If the coordinates of the middle point of the portion of a line intercepted between the coordinate axes is $ (3,2) $ , then the equation of the line will be:
(A) $ 2x + 3y = 12 $
(B) $ 3x + 2y = 12 $
(C) $ 4x - 3y = 6 $
(D) $ 5x - 2y = 10 $

Answer 1

Hint: In order to answer this question, to find the equation of the line, we will apply the equational formula to find the equation of the line. And we will first let the coordinates of the line with the variables.
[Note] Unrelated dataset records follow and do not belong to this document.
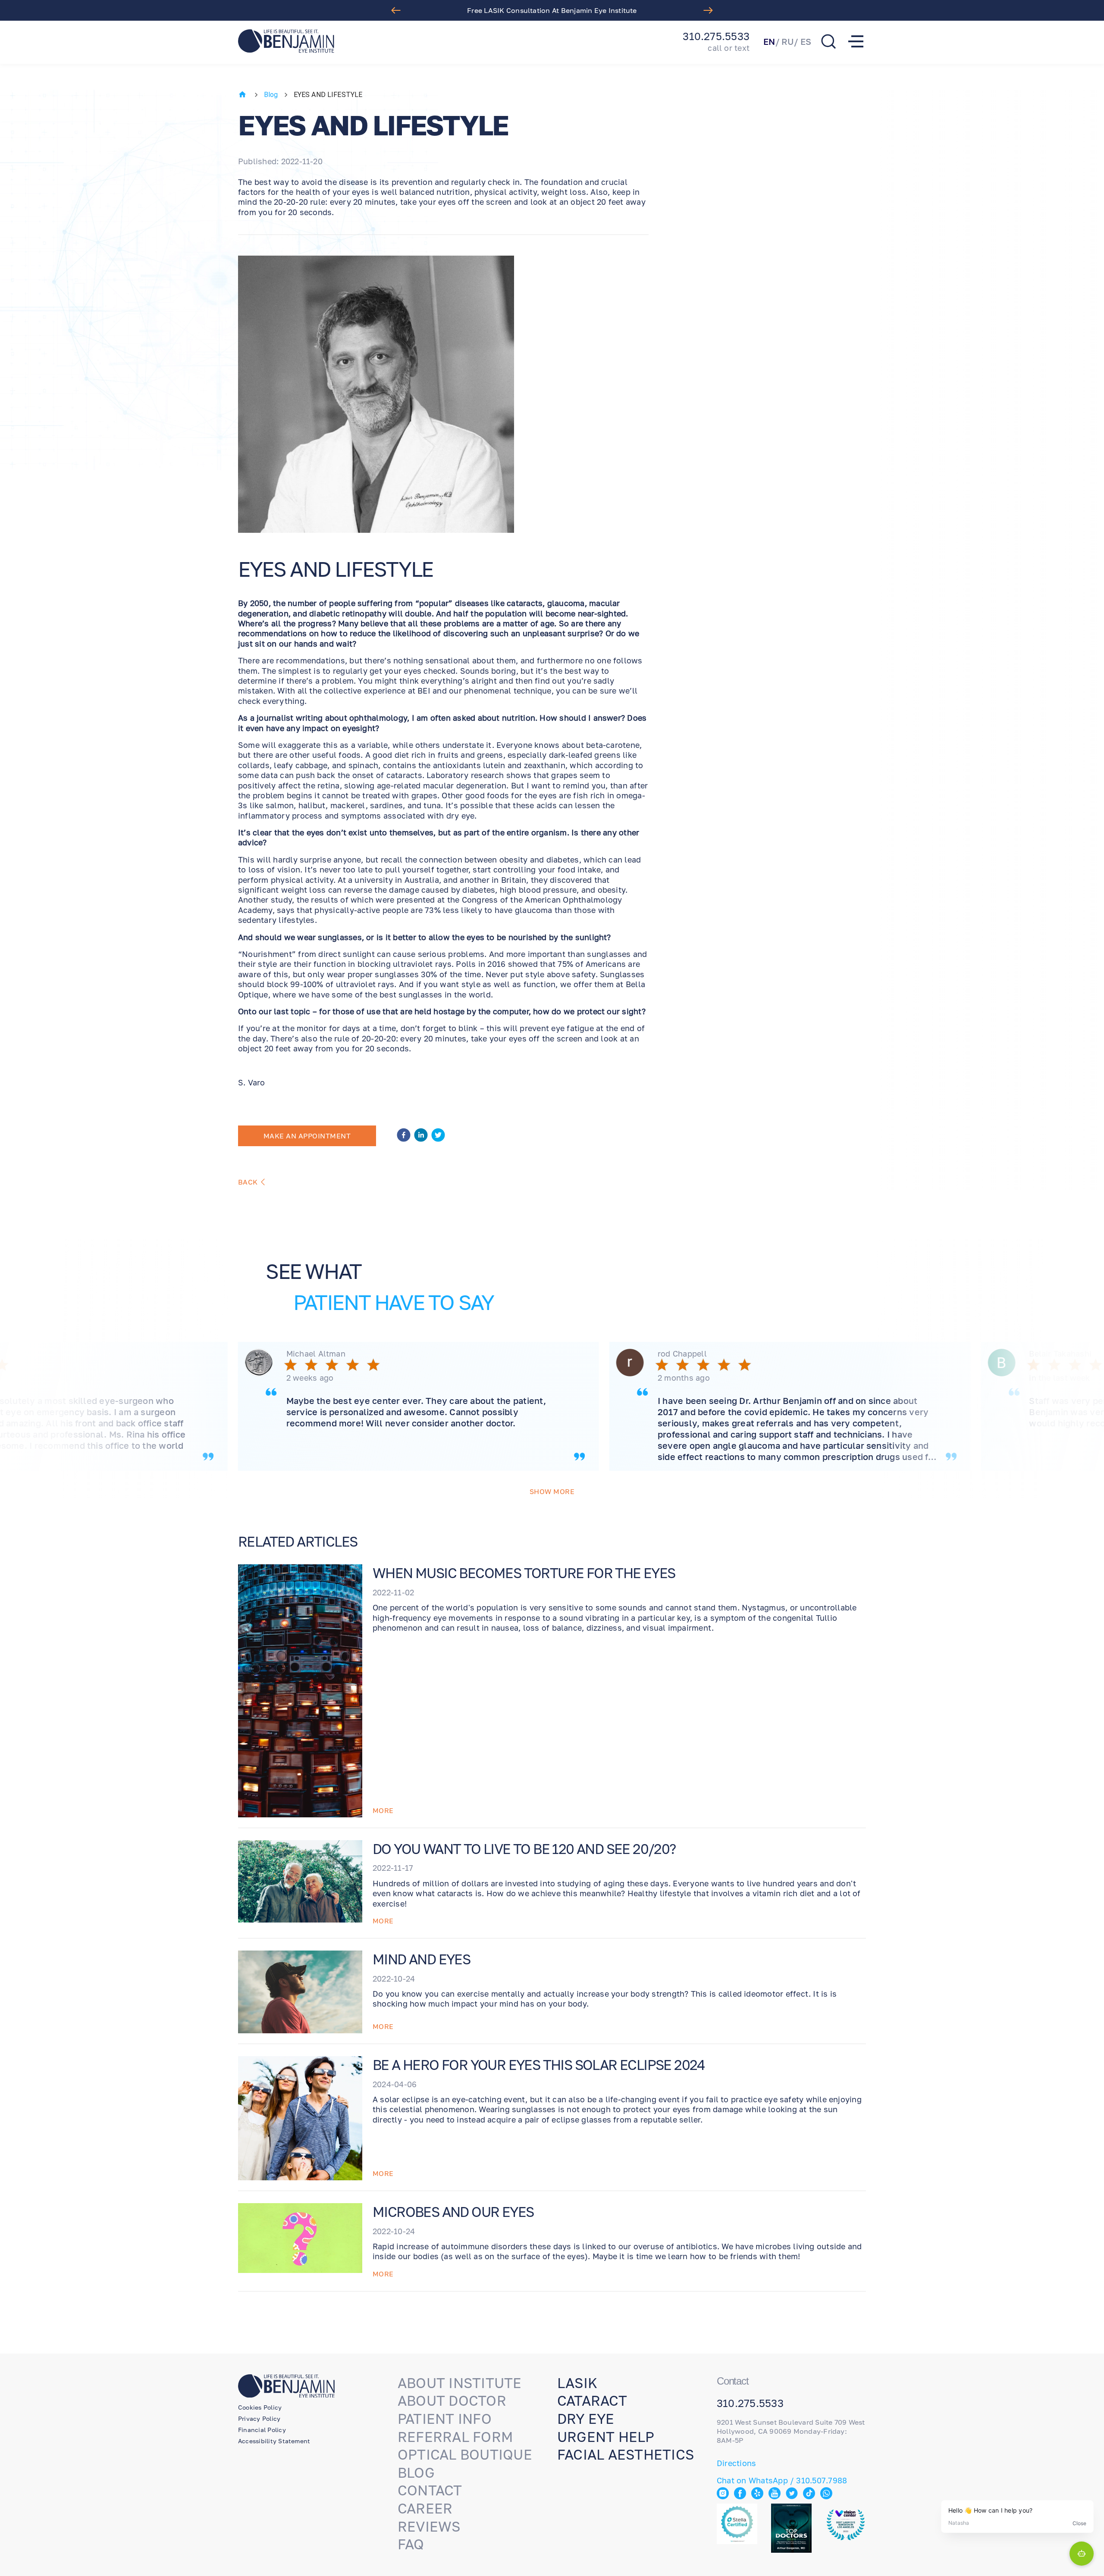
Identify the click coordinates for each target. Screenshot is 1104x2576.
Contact (430, 2490)
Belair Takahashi (1060, 1353)
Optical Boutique (465, 2454)
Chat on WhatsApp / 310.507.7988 (782, 2480)
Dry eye (586, 2418)
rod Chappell (682, 1353)
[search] (828, 41)
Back (248, 1182)
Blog (271, 95)
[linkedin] (421, 1135)
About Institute (460, 2383)
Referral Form (455, 2437)
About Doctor (452, 2400)
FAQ (411, 2544)
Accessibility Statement (274, 2441)
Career (425, 2508)
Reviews (429, 2526)
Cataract (592, 2400)
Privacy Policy (259, 2418)
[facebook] (404, 1135)
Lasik (577, 2383)
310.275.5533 (716, 36)
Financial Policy (262, 2429)
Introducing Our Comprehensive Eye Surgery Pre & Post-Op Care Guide (552, 10)
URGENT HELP (606, 2437)
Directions (736, 2463)
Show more (552, 1491)
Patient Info (445, 2418)
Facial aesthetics (625, 2454)
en (769, 41)
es (805, 41)
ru (787, 41)
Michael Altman (315, 1353)
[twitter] (438, 1135)
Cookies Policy (260, 2407)
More (383, 1810)
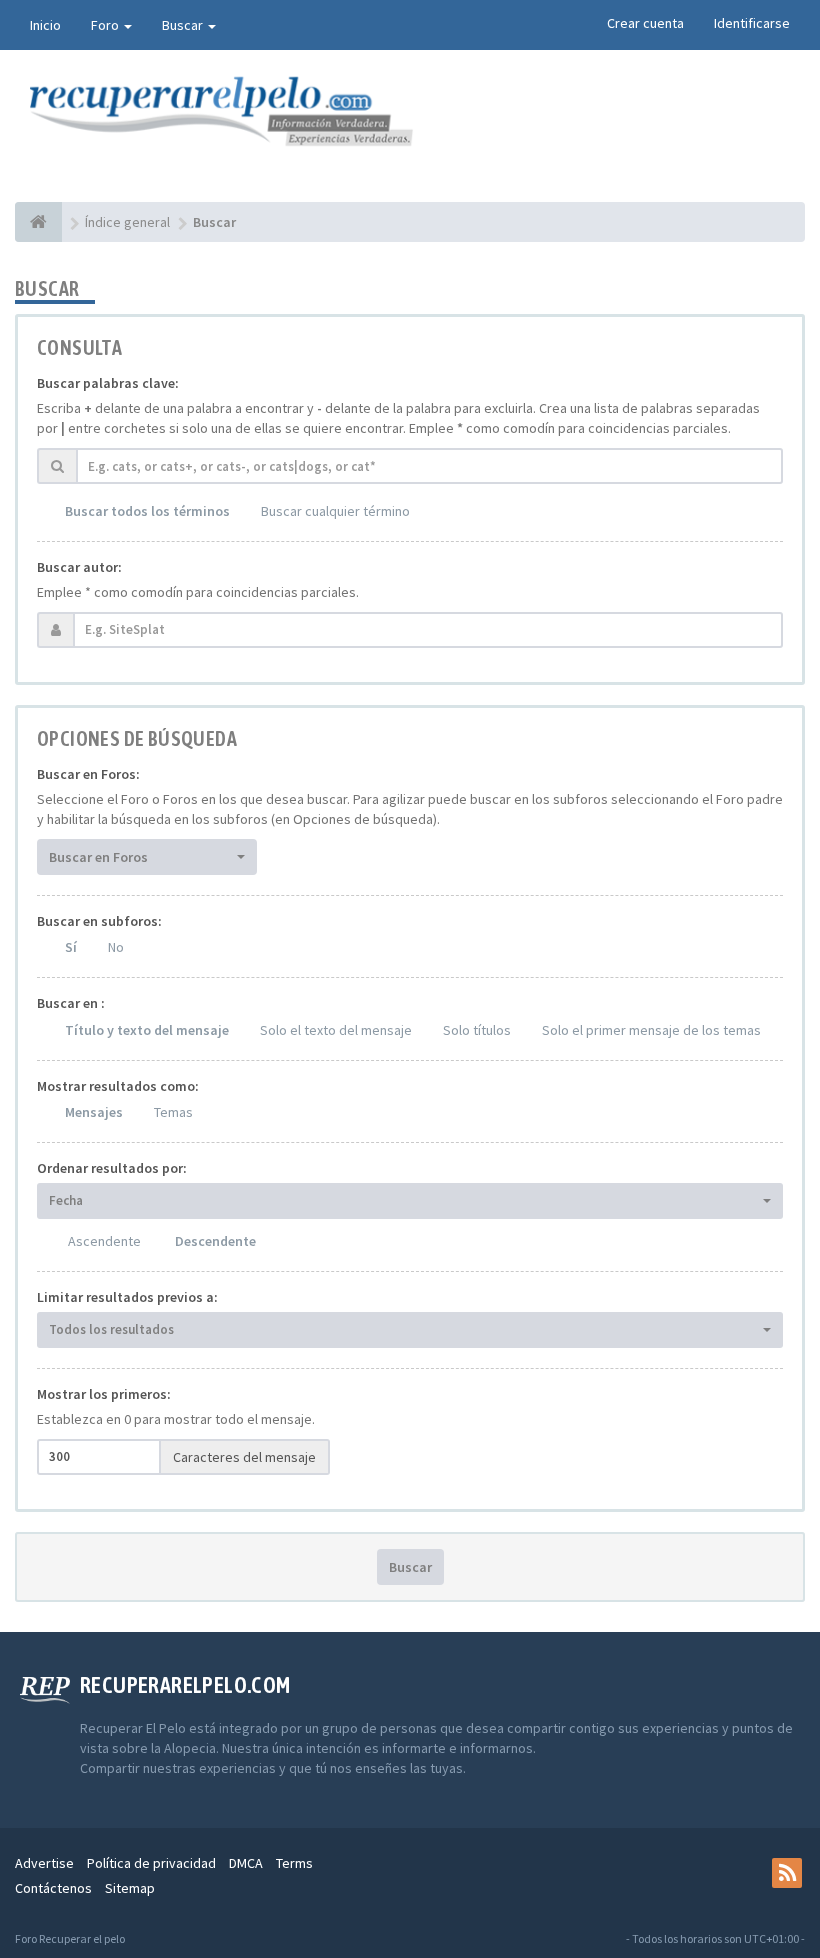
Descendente (215, 1241)
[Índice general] (38, 222)
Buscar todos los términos (147, 511)
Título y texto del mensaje (147, 1030)
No (116, 947)
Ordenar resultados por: (112, 1168)
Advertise (44, 1863)
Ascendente (104, 1241)
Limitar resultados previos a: (127, 1297)
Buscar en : (71, 1003)
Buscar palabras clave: (108, 383)
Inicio (45, 25)
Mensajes (94, 1112)
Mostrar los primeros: (104, 1394)
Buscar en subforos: (99, 921)
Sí (71, 947)
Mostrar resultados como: (118, 1086)
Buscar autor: (79, 567)
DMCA (246, 1863)
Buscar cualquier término (335, 511)
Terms (294, 1863)
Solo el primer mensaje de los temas (651, 1030)
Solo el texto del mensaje (336, 1030)
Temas (173, 1112)
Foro (106, 25)
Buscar (184, 25)
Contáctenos (53, 1888)
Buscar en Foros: (88, 774)
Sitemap (130, 1888)
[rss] (787, 1873)
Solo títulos (477, 1030)
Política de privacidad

Complete step by step solution:
Let the middle point be $ P(3,2) $ .
Then the line meets the axes at $ (6,0)\,and\,(0,4) $ .
Let both the above coordinates that lie on the axes be $ A(6,0) $ and $ B(0,4) $ .
Now, we have to find the equation of the line whose coordinates are lies on the axes:
So, Equation of the line using intercept form is:-
 $ \dfrac{x}{A} + \dfrac{y}{B} = 1 $
Now, we will put the sum of the points of the coordinates at their respective point name:
 $ \Rightarrow \dfrac{x}{6} + \dfrac{y}{4} = 1 $
Now, we will do L.C.M of the denominator, to solve for the equation:-
 $ \Rightarrow 2x + 3y = 12 $
So, the required equation of the line is $ 2x + 3y = 12 $ .
Hence, the correct option is (A) $ 2x + 3y = 12 $
So, the correct answer is “Option A”.

Note: As we can see that the correct answer is an example of linear equation, The slope intercept form of a linear equation is \[y = mx + b\] , where $ m $ is the slope and $ b $ is the $ y $ intercept of the line.